Сначала это был только слух, неведомо откуда взявшийся. Верить, не верить? Очень похоже было, однако, на правду: по всей Москве только об этом и говорили.
— Мало ль о чем болтают! — с непонятной горячностью сказал вдруг Михайлов. — Пока своими глазами не прочту телеграмму от Преснякова, не желаю верить ни в какие слухи. И вам не советую.
Странно, подумала Соня. Вполне возможно, что Михайлов прав, но почему такая нетерпимость? И зачем же так нервозно?

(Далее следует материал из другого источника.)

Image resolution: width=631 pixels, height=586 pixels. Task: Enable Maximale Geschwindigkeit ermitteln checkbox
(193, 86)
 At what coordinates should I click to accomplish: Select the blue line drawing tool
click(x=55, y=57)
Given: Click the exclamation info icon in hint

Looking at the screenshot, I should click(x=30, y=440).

Ничего удивительного, что и Гришу Исаева покоробил этот его тон.
— А если с Пресняковым что-нибудь стряслось? — не без вызова спросил он.

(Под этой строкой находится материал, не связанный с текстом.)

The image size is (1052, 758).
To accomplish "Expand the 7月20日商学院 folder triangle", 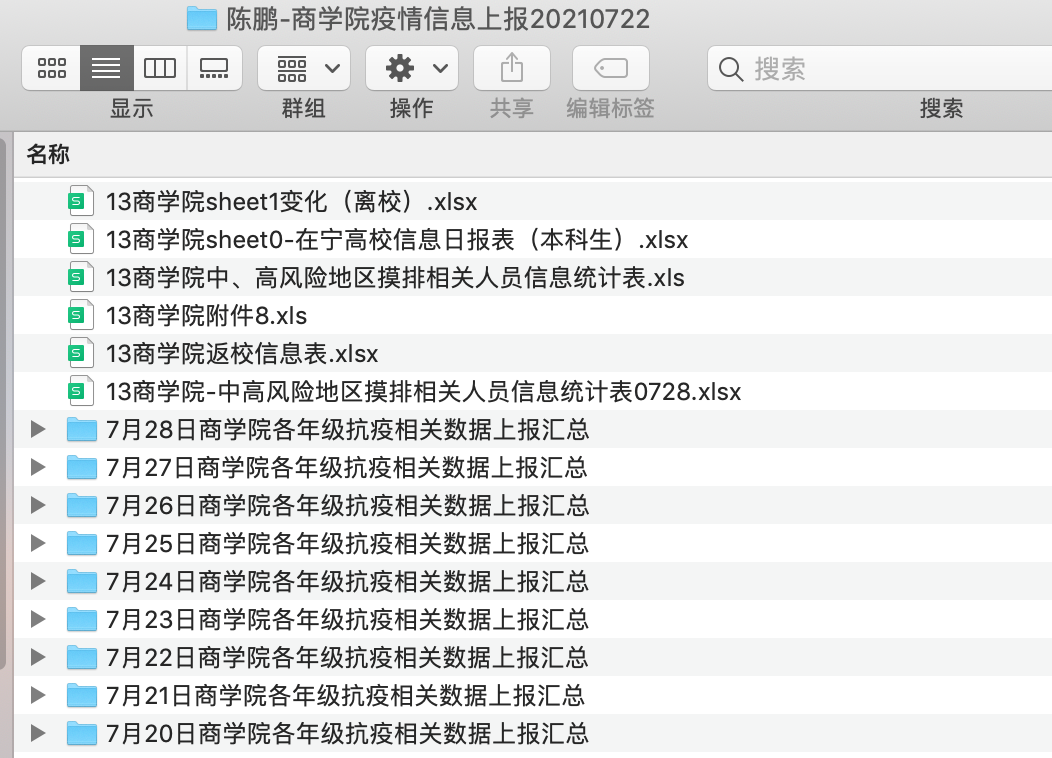I will click(38, 734).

— Это было бы очень худо, — спокойно ответил Михайлов, прекрасно, конечно, понимая, что Исаев совсем не это имел в виду.
— Не делай, пожалуйста, из меня дурака, — вспылил Исаев. — Я о том — как быть тогда? Эдак мы можем прождать телеграмму до второго пришествия!

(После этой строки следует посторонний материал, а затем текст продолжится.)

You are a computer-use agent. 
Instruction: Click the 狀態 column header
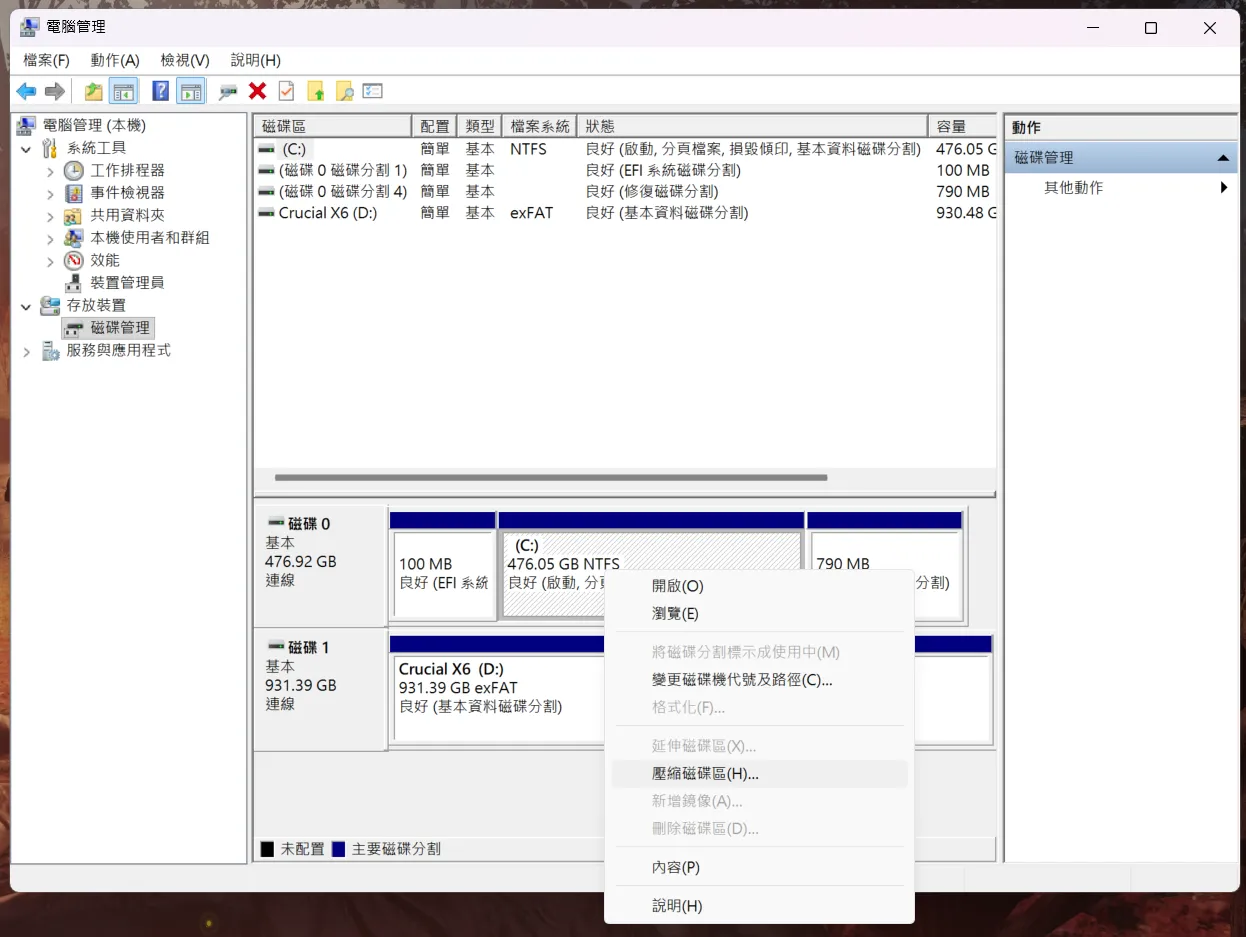click(x=754, y=126)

Соня была согласна с Исаевым: столько сил вложено в подкоп — и что же, ставить теперь все дело в зависимость от того, придет или не придет телеграмма?
—: Гриша прав, — сказала она.
— Я в этом не уверен, — чуть заикаясь, возразил Михайлов (заикался он только в минуты волнения). — И вообще, — растягивая слова, почти уже без запинок продолжал он, — вообще я не понимаю, почему обязательно нужно пороть горячку. От Симферополя до Москвы не сто верст. К чему же спешка, а?
Теперь выходило так, что прав Михайлов. Дело было не только в том, что он сказал; его объяснение, почему, дескать, не след торопиться, было как раз довольно шатким, уязвимым; к примеру, можно было возразить ему, что верен слух, нет ли, но куда все же лучше приготовить все к взрыву и ждать, нежели сидеть сложа руки в ожидании телеграммы из Симферополя. Но всем, должно быть, было ясно, что телеграмма тут ни при чем и ссылка на нее Михайлова лишь прикрывает истинную причину того, почему закладку мины под рельсы и впрямь надо оттягивать до последнего. Причина эта, о которой Михайлов не стал говорить вслух, по которую конечно же подразумевал, состояла в том, что Гольденберг с дополнительными полутора пудами динамита так пока и не приехал, хотя, по всем расчетам, еще вчера должен был появиться. Возможно, с ним что-то случилось. Но нет, какая-то надежда все-таки оставалась, и пока была эта надежда, следовало ждать. Хотя бы сутки; больше нельзя, только сутки, ведь еще предстоит подвести мину под насыпь — операция сложная и, главное, медленная.
К вечеру все того же дня, 17 ноября, Михайлов отправился на Мясницкую, в почтамт, справиться, нет ли депеши, адресованной предъявителю трехрублевого казначейского билета за номером таким-то. Оказалось, что телеграмма пришла еще утром.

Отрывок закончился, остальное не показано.